-------- PASSAGE FOURNI --------
Examens complémentaires

Tests cliniques
  • Test de Krogh-Poulsen :
  • Morsure d’un abaisse-langue au niveau des molaires du côté douloureux.
  • Résultat :
    • Aggravation de la douleur : Atteinte musculaire.
    • Soulagement : Atteinte articulaire.
  • Test de résilience de Gerber :
  • Serrer les dents sur une cale de papier d’étain d’un côté et un ruban d’occlusion de l’autre.
  • Résultat :
    • Ruban bloqué : Articulation avec potentiel de réserve.
    • Ruban non bloqué : Articulation en compression, sans potentiel de réserve.
  • Comparaison des mouvements statiques et dynamiques : Les douleurs lors des mouvements mandibulaires sont préférentiellement d’origine articulaire.
Examens radiologiques
  • Panoramique : Apprécie les régions condyliennes, arcades alvéolaires, morphologie mandibulaire.
  • Téléradiographie : Vue de profil du crâne et des arcades dentaires.
  • Incidence transcrânienne de Schuller : Montre la partie latérale de l’articulation, position du condyle et état des surfaces osseuses.
  • Tomographie : Visualise les structures osseuses et l’interligne articulaire en 3D.
  • Scanographie : Visualise l’interligne articulaire, surfaces osseuses et calcifications discales.
  • Imagerie par résonance magnétique (IRM) : Non invasive, indiquée pour les cas atypiques et avant chirurgie.
  • Sonographie : Enregistre les sons temporo-mandibulaires et objective les bruits articulaires.

DIAGNOSTIC

Diagnostic positif

Un examen clinique méthodique permet un diagnostic facile, basé sur la présence d’un ou plusieurs des signes suivants :

  • À l’ouverture de la bouche : Limitation de l’ouverture buccale, déviation mandibulaire.
  • Douleurs et bruits articulaires au niveau d’une ou des deux ATM.
  • Sensibilité des muscles à la palpation.
  • Algies pré-auriculaires irradiantes.
  • Mise en évidence des interférences occlusales.

Diagnostic différentiel

Le diagnostic différentiel doit être établi pour la douleur et la dysfonction, en excluant :

  • Lésions de la muqueuse oro-pharyngée.
  • Lésions dentaires.
  • Sinusite maxillaire.
  • Lésions inflammatoires de l’oreille.
  • Problèmes des glandes salivaires.
  • Névralgie faciale.
  • Céphalées et migraines.
  • Arthrites.

TRAITEMENT

Traitement symptomatique

  • Médicamenteux : Analgésiques, myorelaxants, anti-inflammatoires, anxiolytiques, tranquillisants.
  • Décontraction musculaire :
  • Gouttière occlusale.
  • Physico-thérapie : Application de chaleur, rayons infrarouges.
--------
_CONSIGNES_.
1 – Citez sans rien changer la partie du passage fourni qui commence par les mots "Examens complémentaires" et se termine par "préférentiellement d’origine articulaire.".
2 – Relevez tous les examens radiologiques cités dans le passage fourni.
Les enregistrements n'ont aucun rôle dans ce travail.
-------- DONNÉES DE L'EXERCICE --------
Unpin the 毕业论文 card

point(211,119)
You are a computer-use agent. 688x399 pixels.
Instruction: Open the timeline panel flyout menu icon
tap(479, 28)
--------
_CORRIGÉ_.
1 –
Examens complémentaires

Tests cliniques
  • Test de Krogh-Poulsen :
  • Morsure d’un abaisse-langue au niveau des molaires du côté douloureux.
  • Résultat :
    • Aggravation de la douleur : Atteinte musculaire.
    • Soulagement : Atteinte articulaire.
  • Test de résilience de Gerber :
  • Serrer les dents sur une cale de papier d’étain d’un côté et un ruban d’occlusion de l’autre.
  • Résultat :
    • Ruban bloqué : Articulation avec potentiel de réserve.
    • Ruban non bloqué : Articulation en compression, sans potentiel de réserve.
  • Comparaison des mouvements statiques et dynamiques : Les douleurs lors des mouvements mandibulaires sont préférentiellement d’origine articulaire.

2 –
- Panoramique
- Téléradiographie
- Incidence transcrânienne de Schuller
- Tomographie
- Scanographie
- Imagerie par résonance magnétique (IRM)
- Sonographie